Clinical outcomes in spliceosome-mutant myelodysplastic neoplasms and Acute Myeloid Leukemia Free

Spliceosomes facilitate the removal of non-coding introns from precursor messenger RNA via a macromolecular complex to form mature mRNA transcripts. Somatic mutations in genes encoding splicing factors are commonly seen in myeloid malignancies, especially in myelodysplastic neoplasms (MDS) and acute myeloid leukemia (AML). The most common spliceosome mutations include RNA splicing factor 3B subunit 1 (SF3B1), serine and arginine-rich splicing factor 2 (SRSF2), U2 small nuclear RNA auxiliary factor 1 (U2AF1), and zinc finger CCC-H type, RNA binding motif and serine/arginine-rich 2 (ZRSR2). AML bearing spliceosome mutations is considered an adverse risk, while MDS bearing SF3B1 mutations harbors a favorable prognosis with lower risk of disease progression. The impact of the other spliceosome mutations on MDS progression is less well-defined. Our group has previously reported on the hematologic, cytogenetic, and molecular characteristics of a smaller subset of these patients. This study aims to evaluate the differential impact of spliceosome mutations on survival outcomes in the context of varying treatment modalities.
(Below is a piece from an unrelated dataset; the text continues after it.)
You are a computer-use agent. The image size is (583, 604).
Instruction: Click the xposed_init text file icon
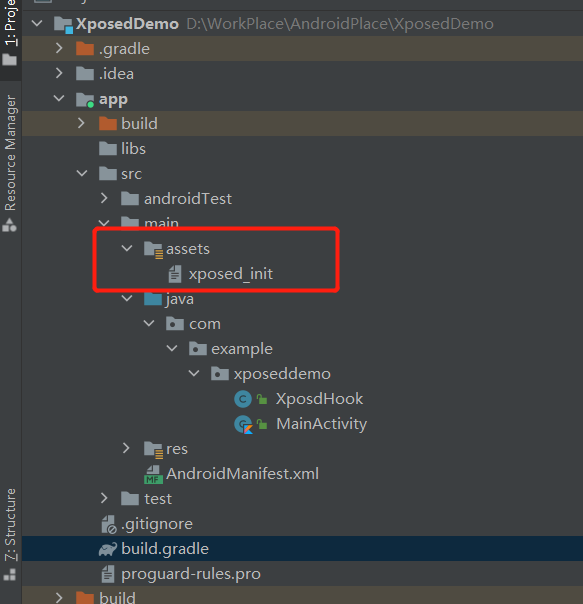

Methods: We conducted an observational study of 97 patients with mutations in one or more spliceosome genes (SRSF2, U2AF1, SF3B1, ZRSR2) from the UMass Chan Leukemia Registry. Patients with overt myeloid neoplasm were included. Patients with clonal hematopoiesis involving spliceosome mutations were excluded. Clinical data, including demographics, treatment type (hypomethylating agents (HMA), cytotoxic therapy, targeted therapy, or no treatment), and outcomes, were longitudinally collected. Outcomes were analyzed based on therapy type and time-to-event endpoints, inclusive of overall survival, with stratification by mutational subsets.
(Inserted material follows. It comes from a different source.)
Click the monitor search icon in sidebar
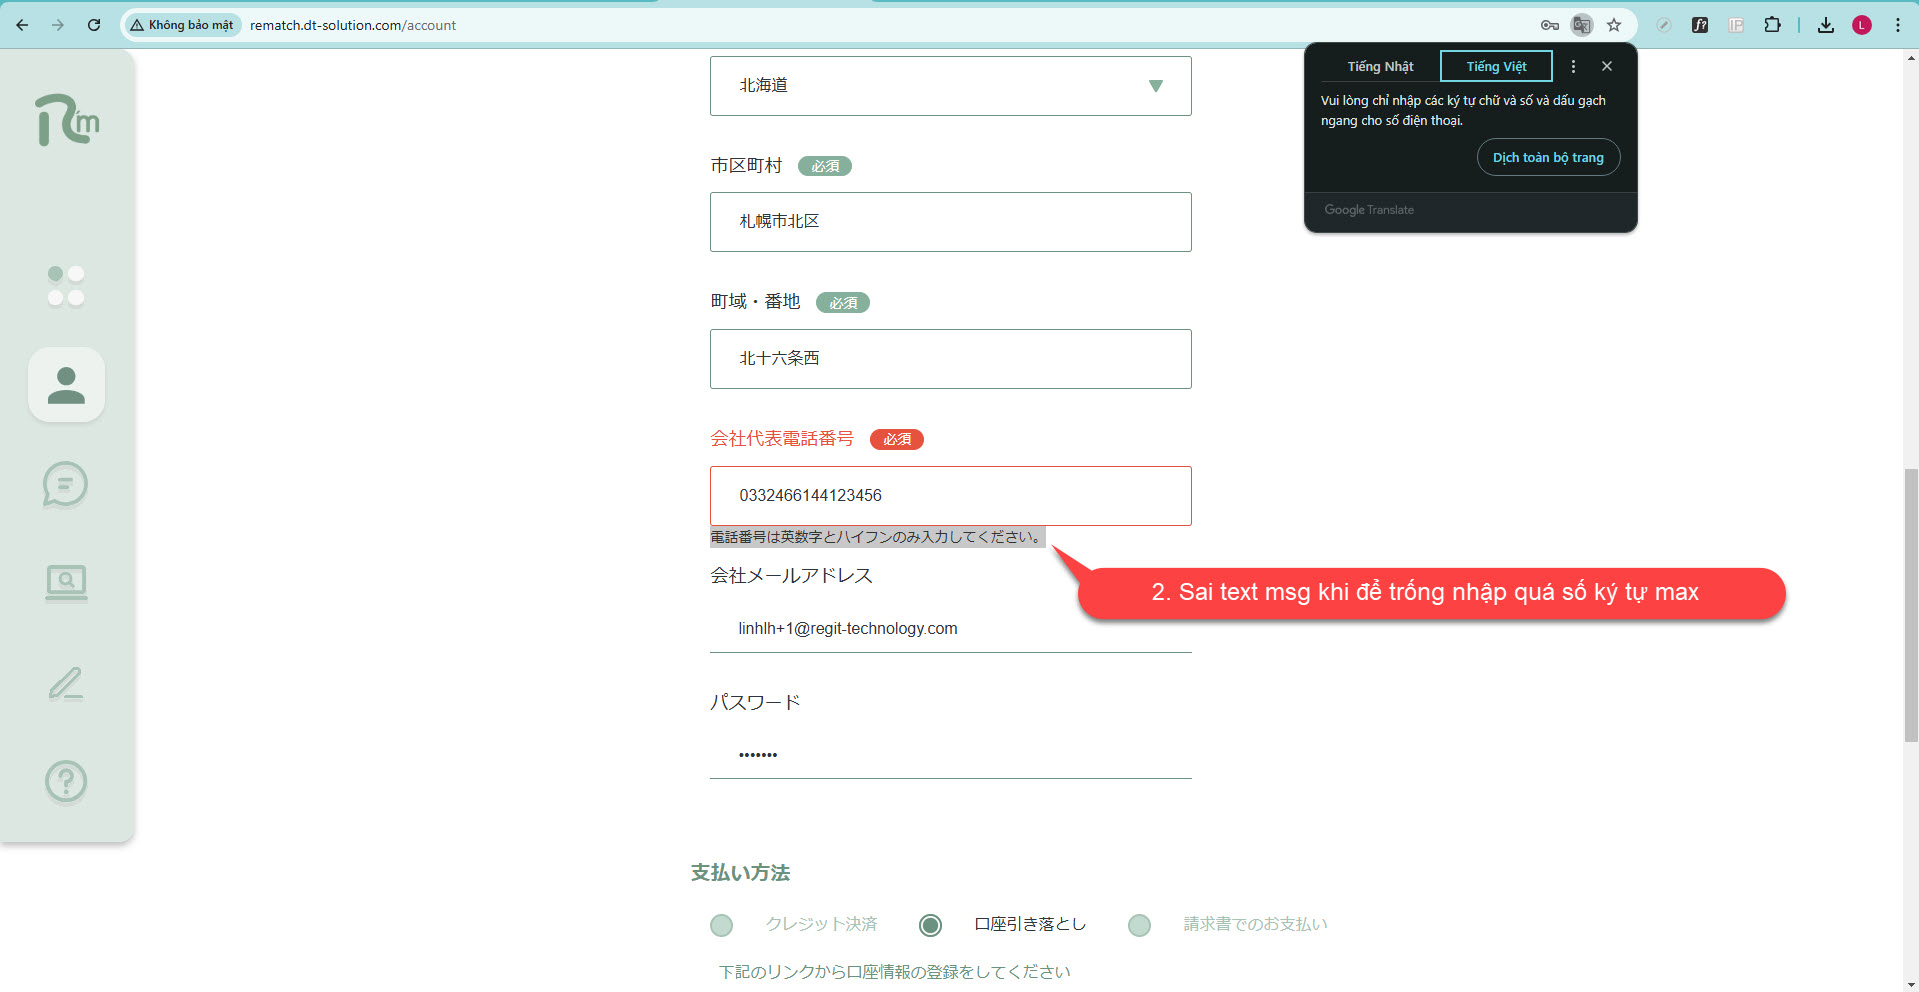 pyautogui.click(x=66, y=582)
Results: A total of 97 patients were retrospectively analyzed, of whom 69% were male, with the median age being 76 years, and non-Hispanic White (92%). The median overall survival (OS) in the entire cohort was 29 (18-40) months. Patients harboring the U2AF1 mutation had the shortest median OS of 15 months, while patients harboring the SF3B1 mutations had the longest median OS of 52 months, although these differences were not significant (p = 0.26). Median OS were 18 months, 20 months, and 71 months for patients treated with HMA, cytotoxic chemotherapy, and targeted therapies, respectively, and 24 months for those who did not receive treatment. There was no statistically significant difference (p = 0.11). Within each mutational subtype, there were no significant differences in survival based on the type of treatment received.
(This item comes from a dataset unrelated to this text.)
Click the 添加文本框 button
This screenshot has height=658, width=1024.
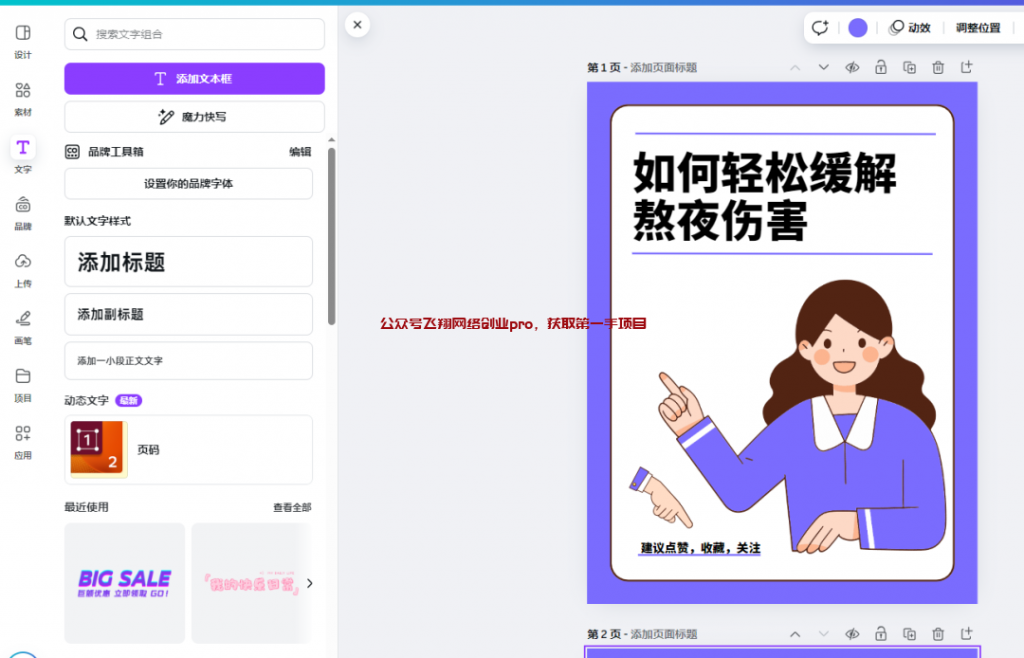194,79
Discussion: This study adds to existing literature on the impact of spliceosome mutations on survival outcomes and response to therapy in MDS and AML. In our cohort the subtype of spliceosome mutation had no significant impact on median OS which was similar at 27 months, compared to the 35 months described in the literature for AML. It is well characterized that SF3B1 mutations in MDS, commonly associated with ring sideroblasts, portend a good prognosis and a lower risk of progression to AML. We observed a trend towards longer OS in the SF3B1 subgroup, suggesting that our study may have been underpowered to detect a true difference. We also observed no significant differences in survival based on treatment type in the entire cohort as well as within mutation subgroups. It has been described that patients with AML characterized by spliceosome mutations have similar outcomes to patients with AML without these mutations when treated with intensive chemotherapy and HMA combinations. The impact of targeted therapies is less well known. A limitation of our study is that only 13 of 97 patients in our cohort were treated with targeted agents. Of these, only 3 received luspatercept, an agent that promotes late-stage erythropoiesis and has shown improved outcomes in patients with SF3B1-mutant myeloid neoplasms. In the future, we would like to expand this cohort over multiple centers to better assess the impact of targeted agents on survival outcomes and to aid in prognostic refinement among the 4 major spliceosome mutations.